Instructions to follow —
Leave out the pictures, and copy exactly the lines from the line with "Image resolution: width=700" through the last line of the data below.

(Data items)
Start of Block
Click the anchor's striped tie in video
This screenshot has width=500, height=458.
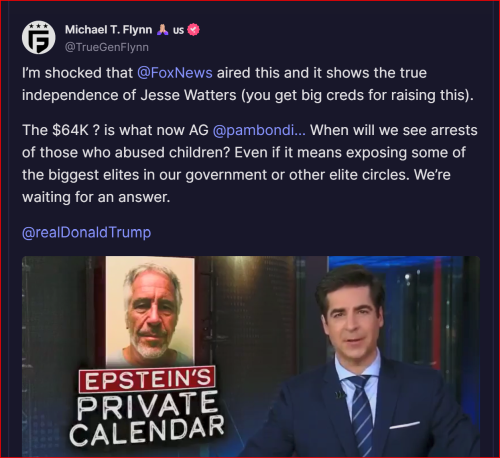tap(361, 415)
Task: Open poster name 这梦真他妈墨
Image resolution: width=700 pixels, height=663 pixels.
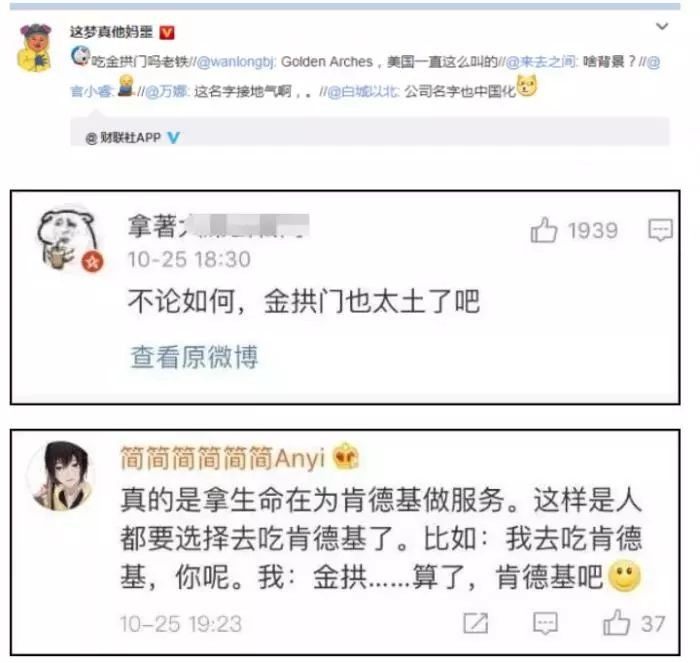Action: point(111,32)
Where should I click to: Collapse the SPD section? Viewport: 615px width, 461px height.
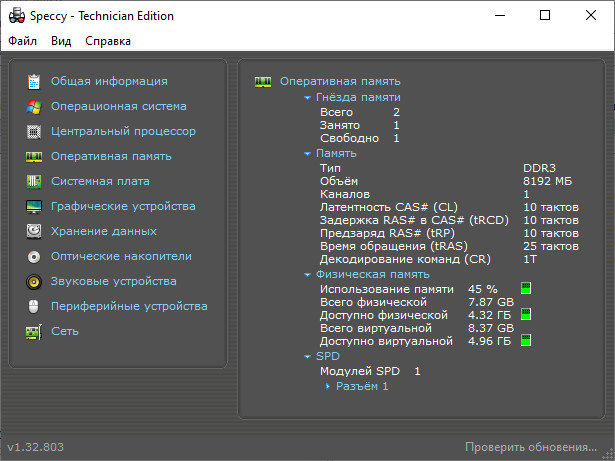[x=308, y=356]
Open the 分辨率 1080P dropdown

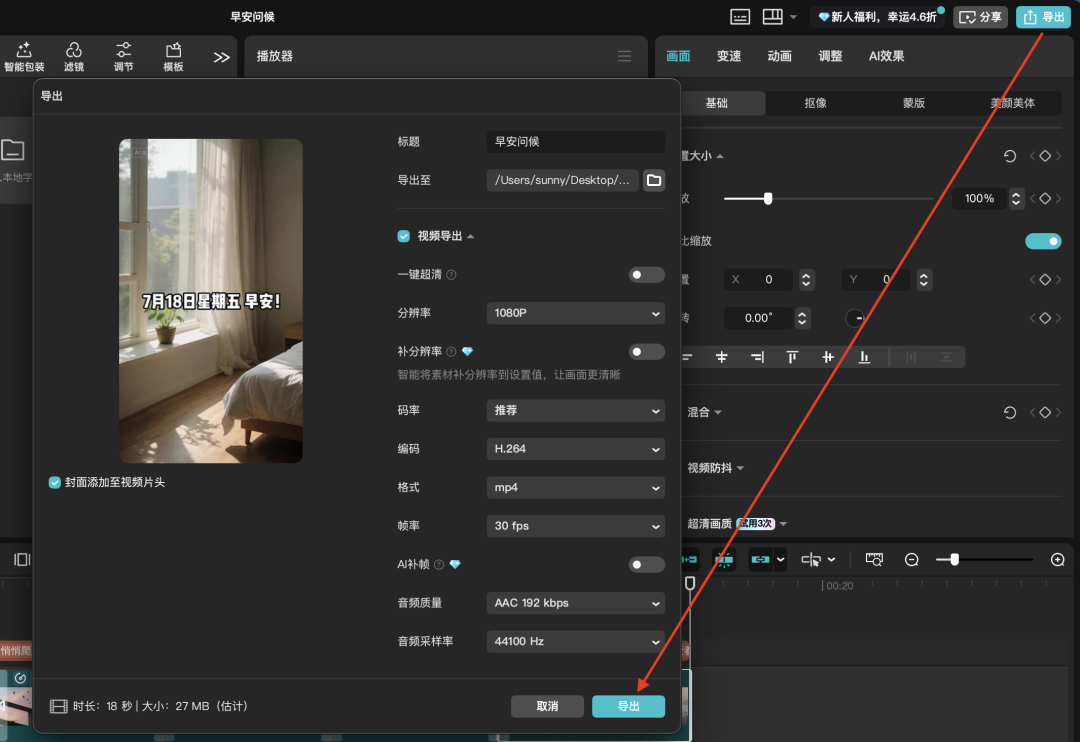(x=575, y=313)
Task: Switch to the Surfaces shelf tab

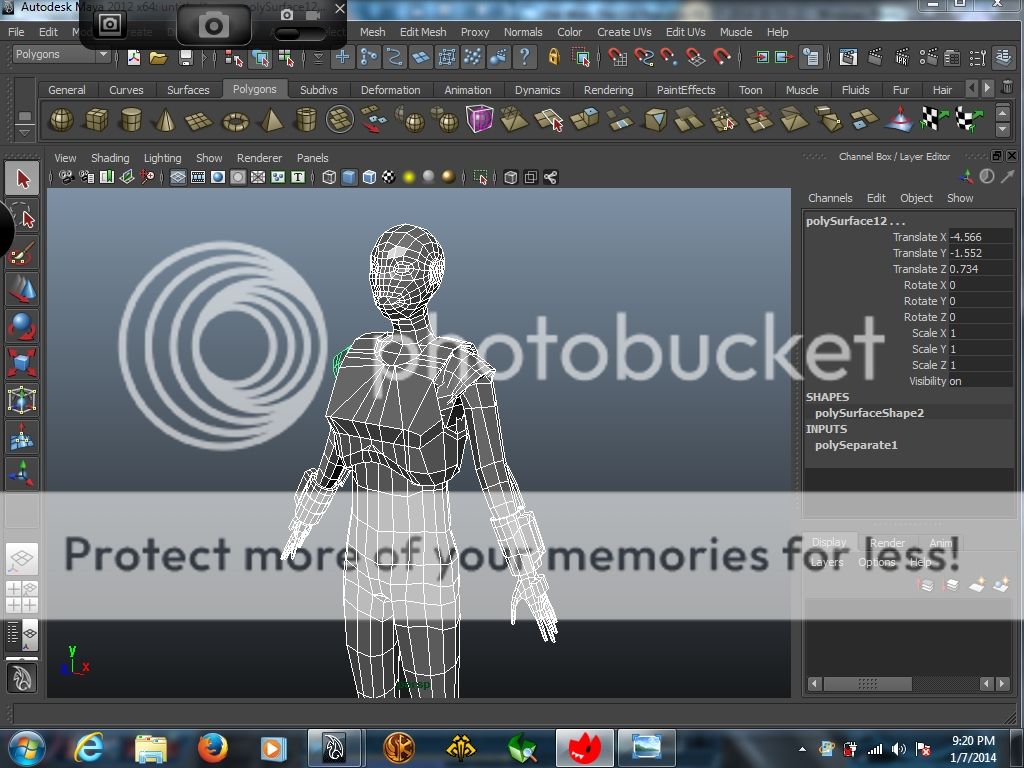Action: click(188, 90)
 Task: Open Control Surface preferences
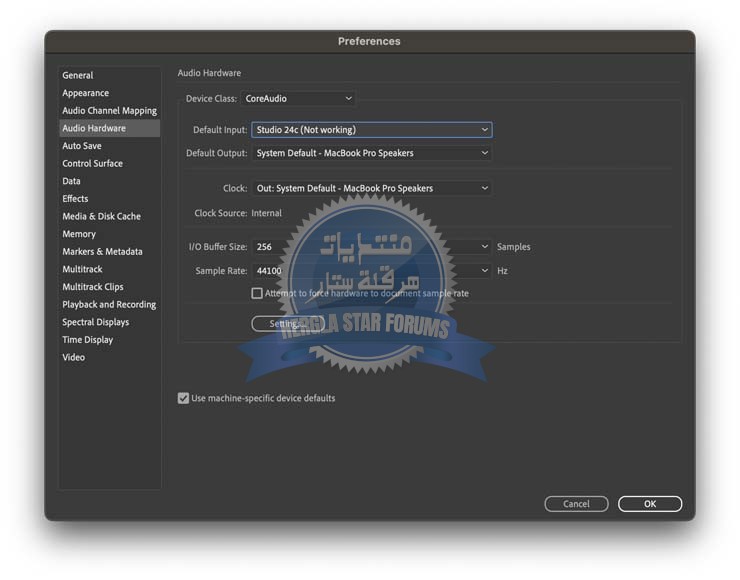92,164
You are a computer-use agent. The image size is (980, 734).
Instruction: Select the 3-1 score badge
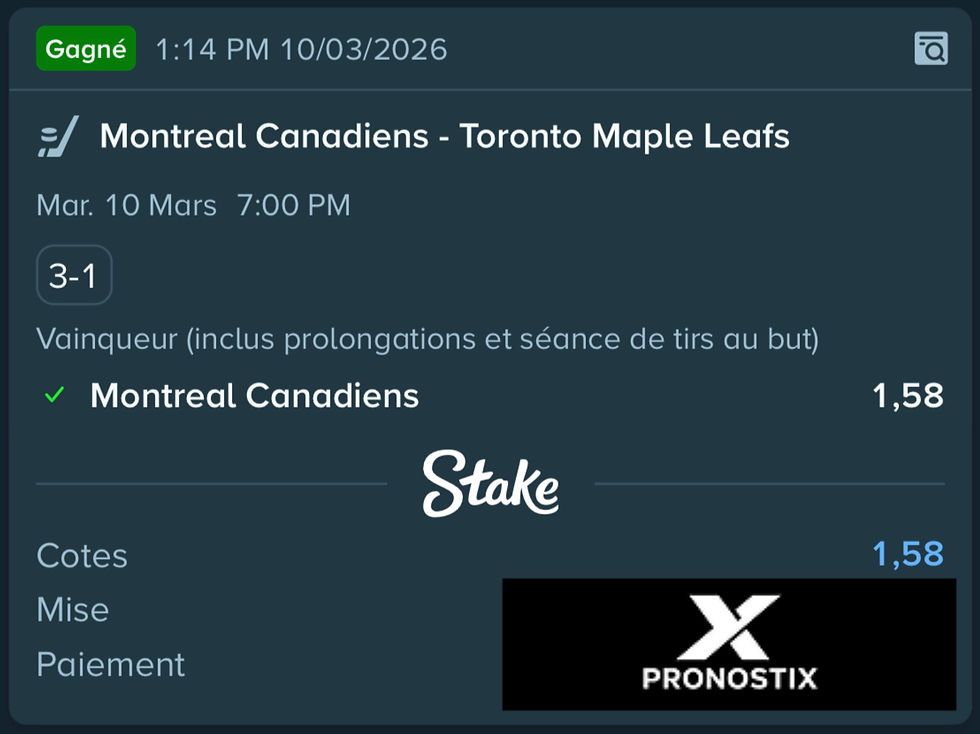[x=74, y=275]

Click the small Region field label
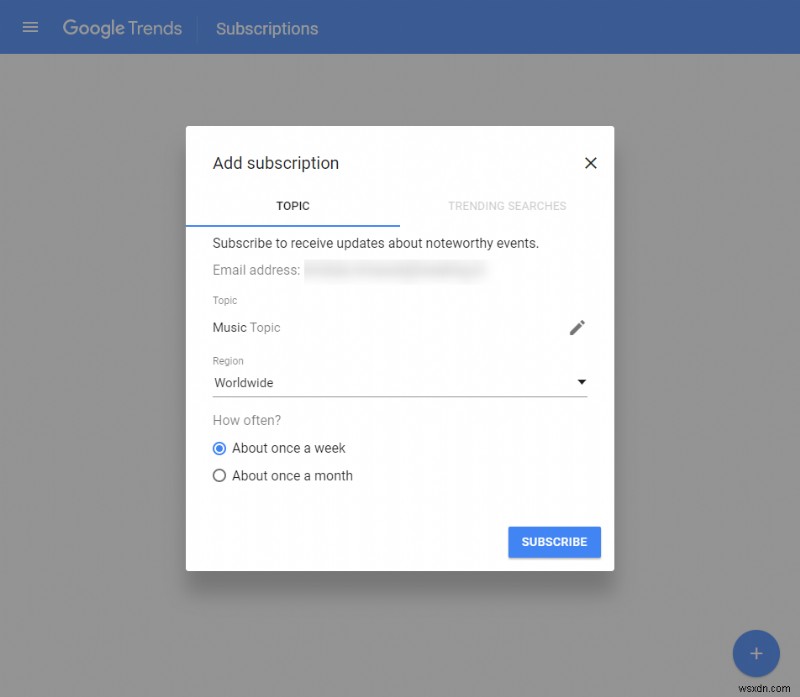point(228,361)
End of Block
Output for this task —
Image resolution: width=700 pixels, height=663 pixels.
Action: point(111,32)
Where should I click to: Collapse the SPD section? Viewport: 615px width, 461px height.
[x=308, y=356]
Open the 分辨率 1080P dropdown

(x=575, y=313)
Task: Switch to the Surfaces shelf tab

Action: click(188, 90)
 Task: Open Control Surface preferences
92,164
You are a computer-use agent. The image size is (980, 734).
Instruction: Select the 3-1 score badge
[x=74, y=275]

Click the small Region field label
point(228,361)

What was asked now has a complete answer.